> [SUPPLIED RECORDS]:
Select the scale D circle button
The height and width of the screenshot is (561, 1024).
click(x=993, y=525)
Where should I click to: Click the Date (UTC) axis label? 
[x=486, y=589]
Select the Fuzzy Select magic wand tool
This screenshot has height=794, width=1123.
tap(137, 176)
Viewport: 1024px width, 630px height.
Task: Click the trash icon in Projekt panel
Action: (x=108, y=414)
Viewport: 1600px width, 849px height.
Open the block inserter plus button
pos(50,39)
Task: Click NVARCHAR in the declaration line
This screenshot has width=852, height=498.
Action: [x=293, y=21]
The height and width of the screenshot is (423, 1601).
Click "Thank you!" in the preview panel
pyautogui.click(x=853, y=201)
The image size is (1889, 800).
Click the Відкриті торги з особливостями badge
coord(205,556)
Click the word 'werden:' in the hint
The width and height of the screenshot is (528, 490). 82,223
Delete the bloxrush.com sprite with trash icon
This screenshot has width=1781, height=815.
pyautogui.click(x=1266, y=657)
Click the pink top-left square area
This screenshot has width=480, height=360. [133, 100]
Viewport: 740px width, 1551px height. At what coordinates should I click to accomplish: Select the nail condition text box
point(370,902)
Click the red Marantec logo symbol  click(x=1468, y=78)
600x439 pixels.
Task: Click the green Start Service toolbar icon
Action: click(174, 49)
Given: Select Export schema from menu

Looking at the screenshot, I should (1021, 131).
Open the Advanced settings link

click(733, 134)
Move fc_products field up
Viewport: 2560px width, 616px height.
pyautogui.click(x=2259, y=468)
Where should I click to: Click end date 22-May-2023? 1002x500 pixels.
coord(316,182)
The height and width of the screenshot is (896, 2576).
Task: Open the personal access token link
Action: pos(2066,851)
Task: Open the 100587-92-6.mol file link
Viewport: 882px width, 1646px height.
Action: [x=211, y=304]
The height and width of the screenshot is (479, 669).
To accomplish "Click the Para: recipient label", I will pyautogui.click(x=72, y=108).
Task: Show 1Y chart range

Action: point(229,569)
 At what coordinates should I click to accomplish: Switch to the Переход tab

> [TASK ITEM]:
Copy out, exactly and alone, the lines of the entries above between the ones holding "Open the block inserter plus button" and "The height and width of the screenshot is (423, 1601).", inclusive.

> [RESULT FOR THIS EXERCISE]:
Open the block inserter plus button
pos(50,39)
Task: Click NVARCHAR in the declaration line
This screenshot has width=852, height=498.
Action: [x=293, y=21]
The height and width of the screenshot is (423, 1601).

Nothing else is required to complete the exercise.